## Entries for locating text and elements
----
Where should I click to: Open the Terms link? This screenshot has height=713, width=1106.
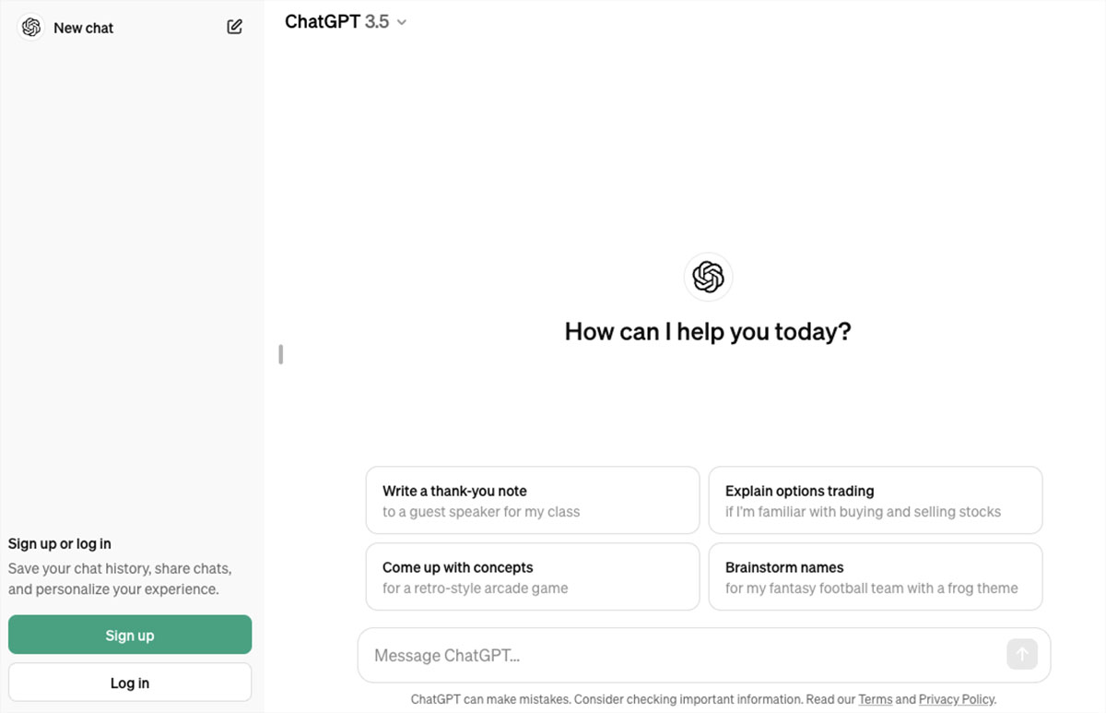coord(876,699)
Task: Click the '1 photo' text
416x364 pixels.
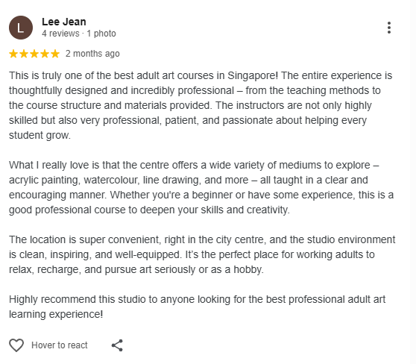Action: point(101,34)
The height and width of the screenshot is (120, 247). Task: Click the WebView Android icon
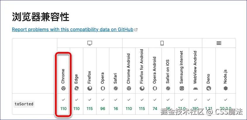click(196, 88)
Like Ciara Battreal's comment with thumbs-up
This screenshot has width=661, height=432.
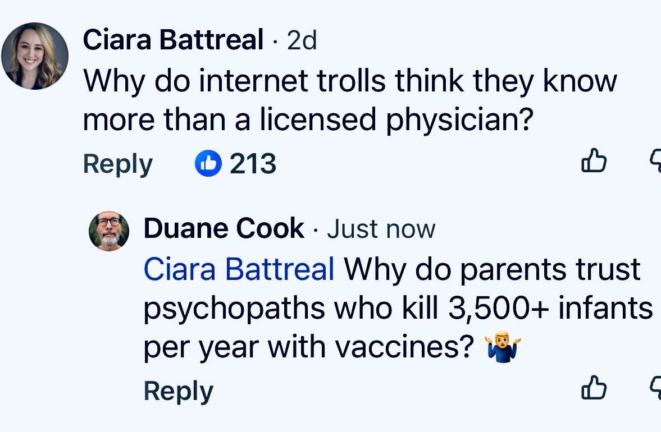pos(594,163)
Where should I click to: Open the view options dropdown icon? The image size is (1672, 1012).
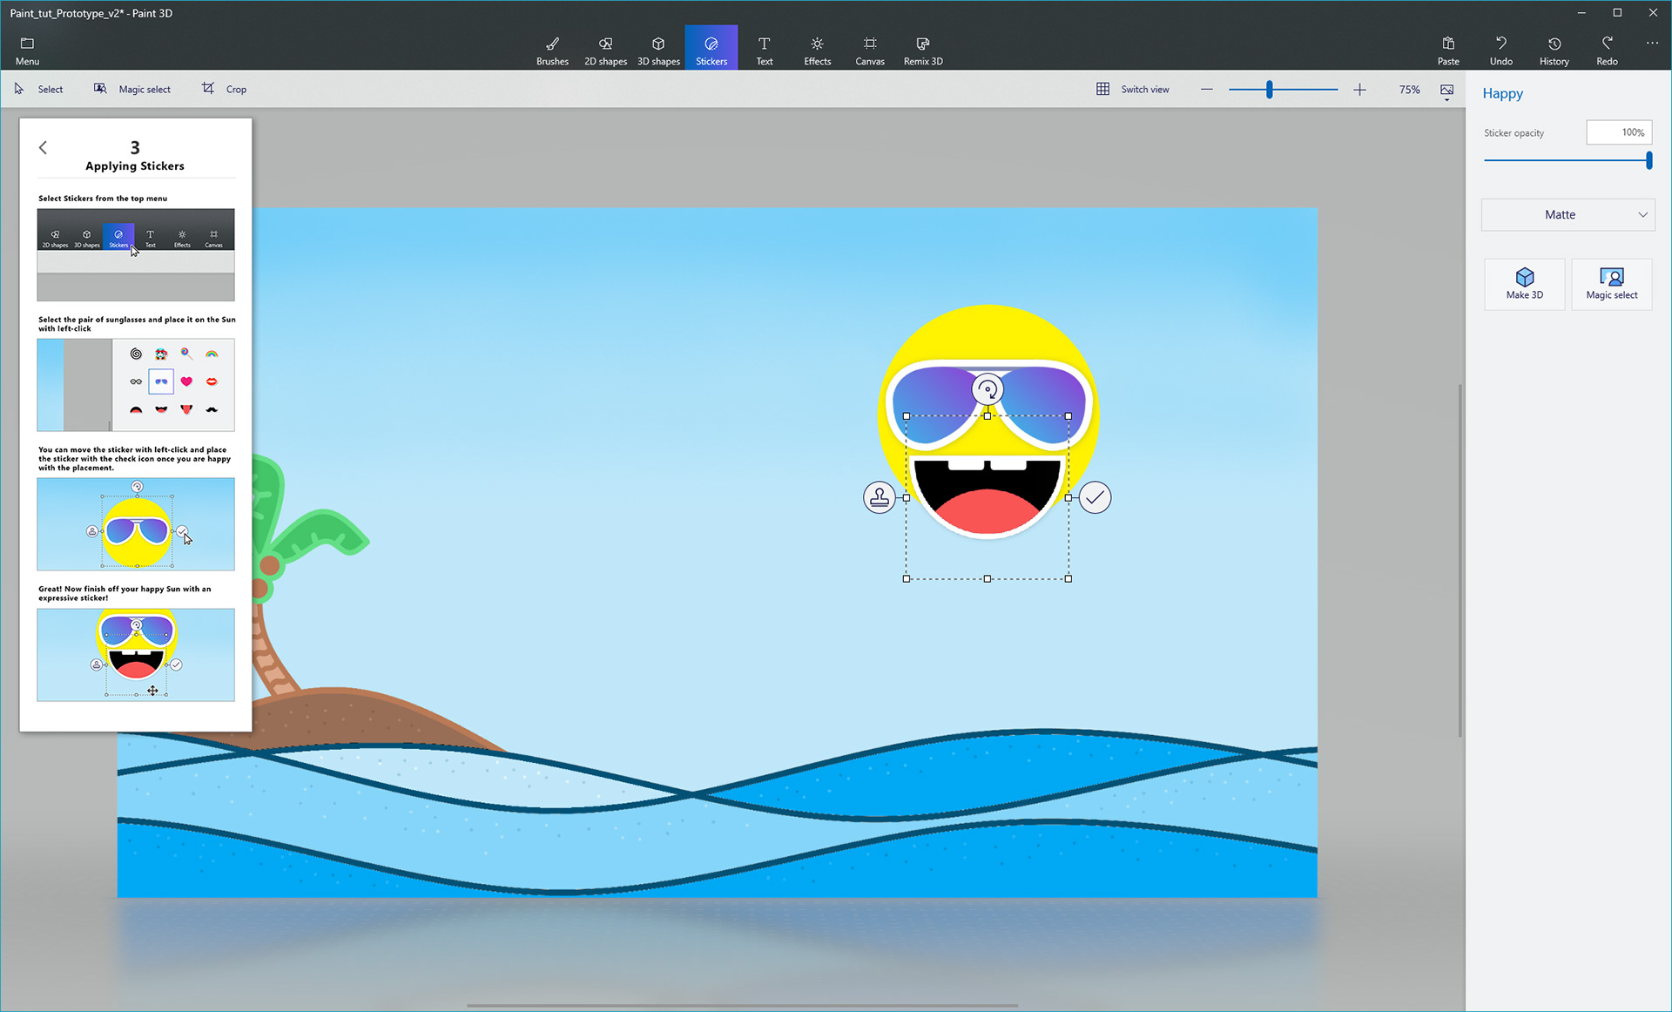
----
Rewrite all of the entries with "screenshot" replaced by "capture" and everything else left as it is. Omit the pictures from your version.

Where should I click to: Open the Terms link? This capture has height=713, width=1106.
coord(876,699)
Task: Click the '1 photo' text
416x364 pixels.
Action: point(101,34)
The height and width of the capture is (120, 247). Task: Click the WebView Android icon
click(196, 88)
Like Ciara Battreal's comment with thumbs-up
This capture has width=661, height=432.
pos(594,163)
Where should I click to: Open the view options dropdown icon? The image size is (1672, 1012).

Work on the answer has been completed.